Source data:
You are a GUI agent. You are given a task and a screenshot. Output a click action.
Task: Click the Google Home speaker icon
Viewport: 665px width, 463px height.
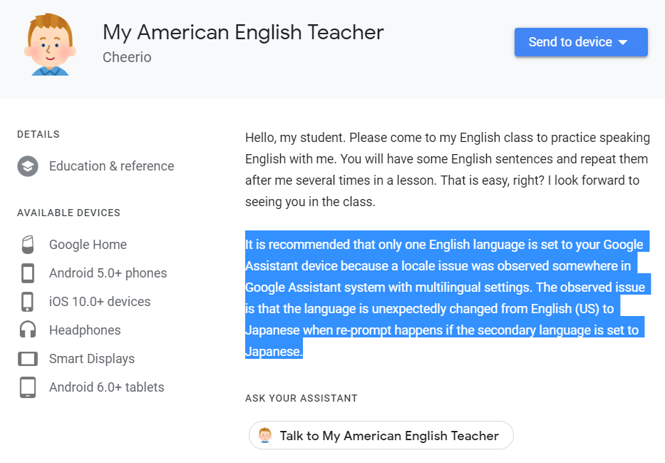[x=28, y=245]
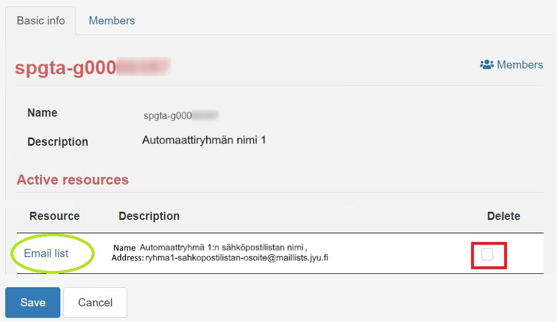Image resolution: width=557 pixels, height=322 pixels.
Task: Click the bold Name label
Action: tap(42, 113)
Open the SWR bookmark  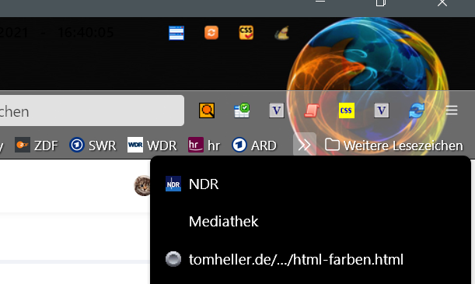(x=93, y=146)
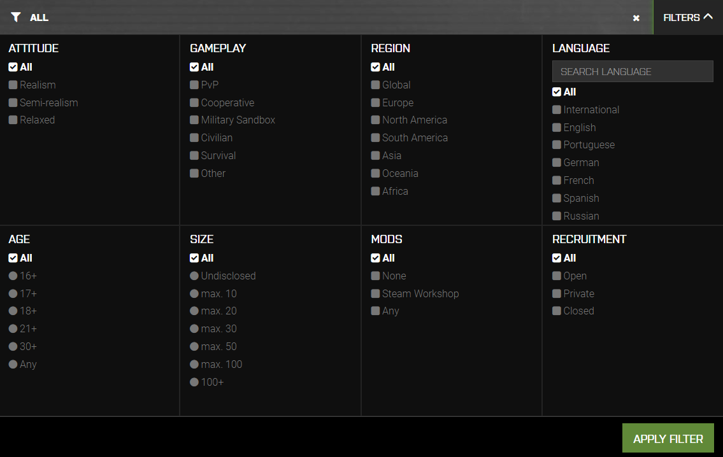Enable the Realism attitude checkbox
The height and width of the screenshot is (457, 723).
(x=13, y=85)
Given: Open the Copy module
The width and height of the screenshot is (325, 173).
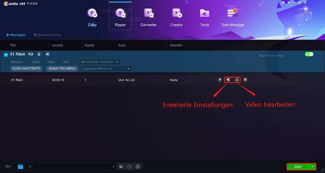Looking at the screenshot, I should (x=92, y=18).
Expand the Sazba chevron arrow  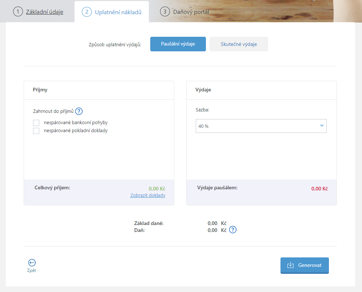[322, 126]
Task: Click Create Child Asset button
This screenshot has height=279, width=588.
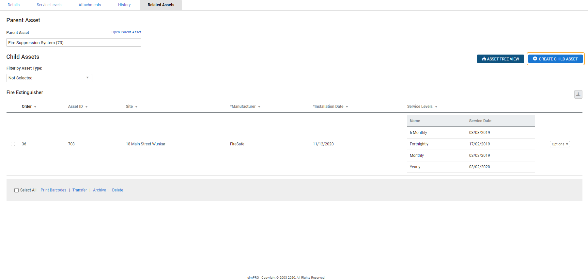Action: pyautogui.click(x=555, y=59)
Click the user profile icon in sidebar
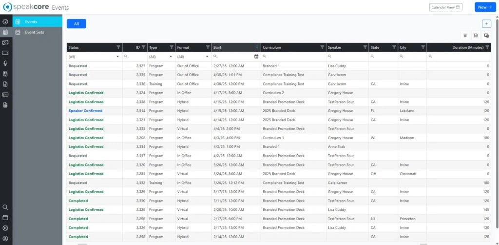 5,238
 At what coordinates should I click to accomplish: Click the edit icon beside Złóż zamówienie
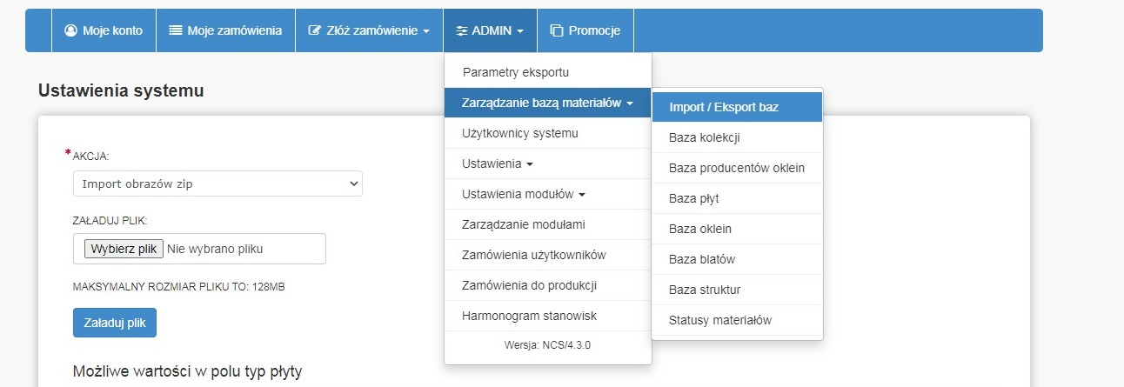(x=315, y=30)
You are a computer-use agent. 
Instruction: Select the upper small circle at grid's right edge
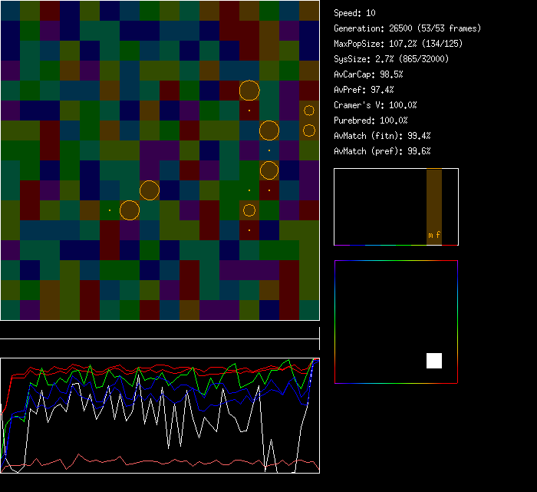309,111

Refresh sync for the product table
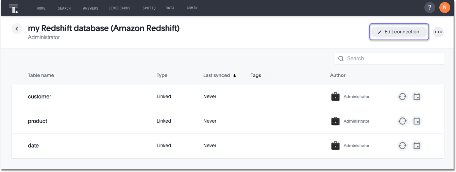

Exercise objective = Turn the listing, from the line with "Click the user profile icon in sidebar" through the end, into a Markdown table with the columns Row and Line, numbering each line and skipping blank ones. Leave the pictures out.

Response for this exercise =
| Row | Line |
|---|---|
| 1 | Click the user profile icon in sidebar |
| 2 |  5,238 |
| 3 |  At what coordinates should I click to accomplish: Click the edit icon beside Złóż zamówienie |
| 4 | (x=315, y=30) |
| 5 | You are a computer-use agent.  |
| 6 | Instruction: Select the upper small circle at grid's right edge |
| 7 | 309,111 |
| 8 | Refresh sync for the product table |